Maritime Lawyer Sues APL Maritime & Tern Shipholding on Behalf of Houston Seaman

Posted in Jones Act,Maritime Law,Maritime Lawsuits,Texas Maritime News on September 1, 2010

HARRIS COUNTY, TEXAS  –  Gordon & Elias, LLP, Houston maritime lawyers, represent a 24 year old woman from Houston, Texas, who was working as a seaman onboard the M/V The American Tern at the time of the incident. The Plaintiff was mopping in a passage way in keeping with her responsibilities as a steward assistant when suddenly another seaman came through the steel door she was mopping in front of. The steel door struck Plaintiff in the back causing her to sustain serious and disabling injuries. The incident occurred on July 31, 2009.

PLAINTIFF:

Plaintiff is a 24 year old steward assistant who worked for M/V The American Tern at the time of the incident. The plaintiff lives in Houston, Texas and has not been able to return to work since this incident due to the injuries she sustained.

INJURIES  SUSTAINED:

MRI reveals herniated disc at L5/S1. Plaintiff’s surgeon has recommended a partial disectomy L5/S1.

DEFENDANTS:

Apl Maritime, Ltd., whose company is categorized under Deep Sea-Foreign Transport of Freight, is a Delaware corporation whose headquarters are located in Bethesda, Maryland.

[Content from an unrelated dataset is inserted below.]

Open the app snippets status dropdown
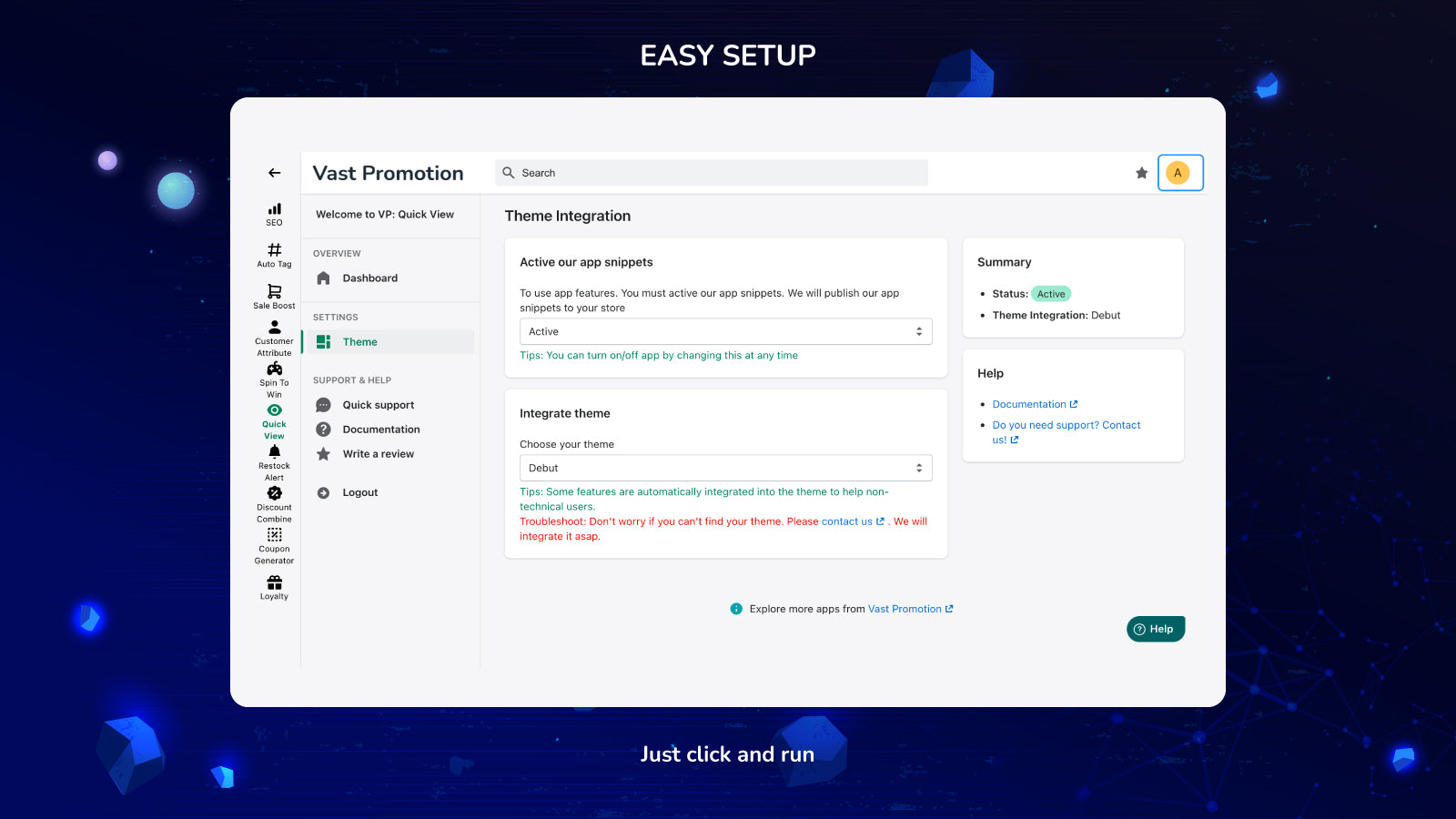 725,331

Tern Shipping Corporation is a Delaware corporation whose headquarters are located in Bethesda, Maryland.

COMMENTS:

The Jones Act allows an injured employee to file suit directly against their employer, and collect money damages, for any of their employer’s negligence which may have caused or contributed to the employee’s injury.  If the company, or a co-employee, was at fault in causing or contributing to your accident and injury, as was the case in Ms. Griffin’s incident, you can collect compensation from your employer for your injury and damages.  This law is very different than the general rule that an employee cannot sue their employer even if the employer caused his injury.

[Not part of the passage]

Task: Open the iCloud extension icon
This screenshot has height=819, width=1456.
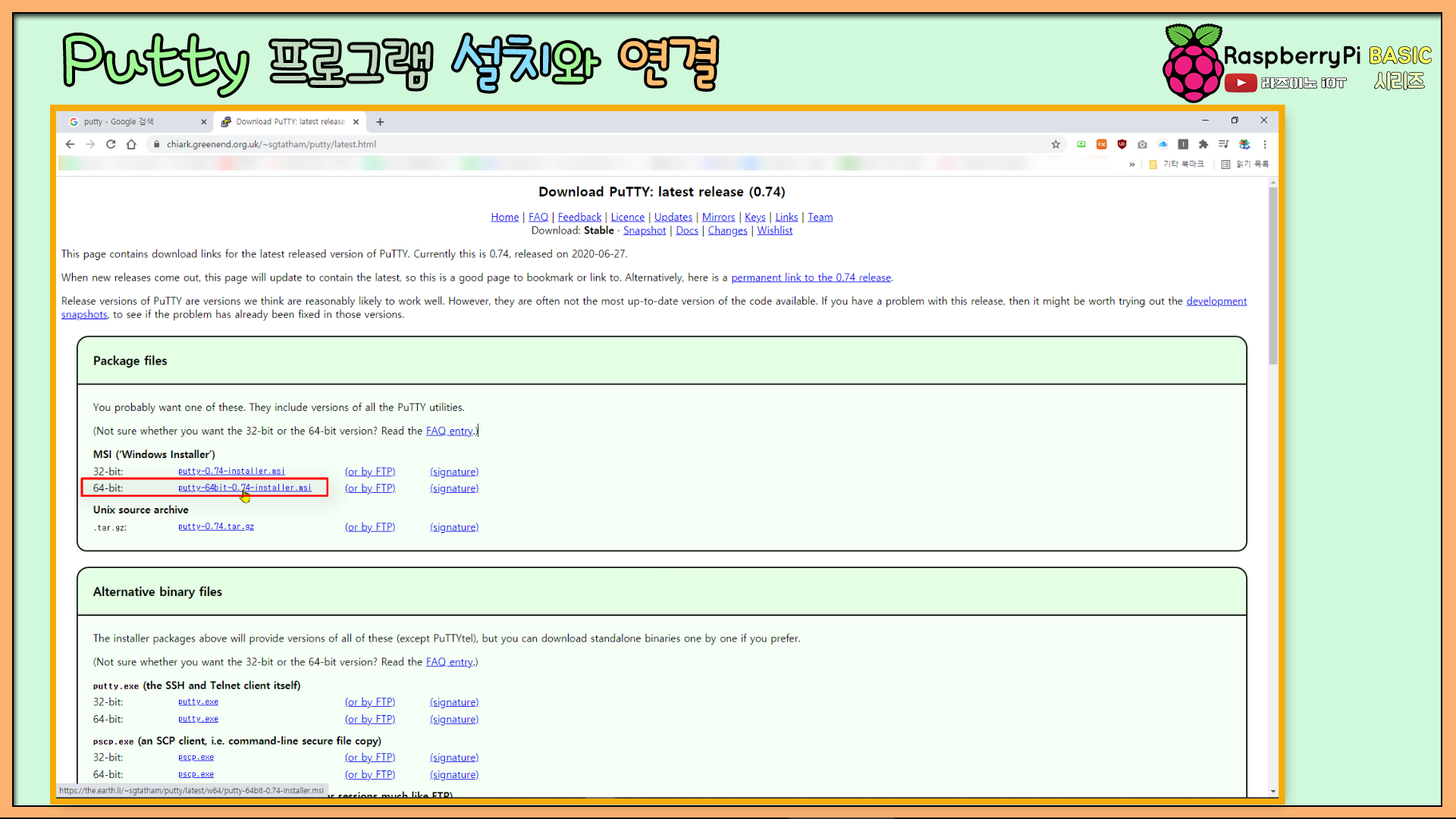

There are two important points to remember in regard to a suit against an employer under the Jones Act. First, in order to recover under the Jones Act it must be proven that the employer or co- employees were negligent. The Jones Act is a fault based statute, meaning that you only collect damages if your employer was at fault. This fault can take many forms including the improper or unsafe acts of your co-employees, an unsafe workplace, or unsafe or improper instructions. It is often easy to show that the injury could have been avoided if the company acted in a safer manner.

The Jones Act allows an injured worker to sue his employer for:

Unlike the workers’ compensation scheme, maritime law allows for the recovery of maintenance & cure benefits. The failure of the employer to pay for a seaman’s medical care or his “down time” due to an injury or illness, may give rise to a claim for punitive damages under the Atlantic Sounding case decided by the United States Supreme Court. Often times the employee is not aware of these benefits. Also, the Jones Act offers an injured employee a far greater scope for recovery; but it is a fault based system as compared to workmans’ compensation which is not fault based. That is why you need representation early.

The Jones Act applies to employees who are injured in the service of a vessel or fleet of vessels, when they contribute to the mission of this vessel. Under current law, a vessel includes: jack-up rigs, semi-submersible rigs, ships, drill barges, drill ships, spud barges, hopper barges, tankers, tugs, towboats, river casino’s, tug boats, shrimp boats, fishing boats, trollers, crew boats, utility boats, supply boats, floaters, offshore support vessels, water taxies and a host of other types of vessels. If the injured worker is working aboard one of these vessels, and their work contributes, in any way, to the overall mission of that vessel, then they are entitled to sue their employers and/or co-employees for injuries.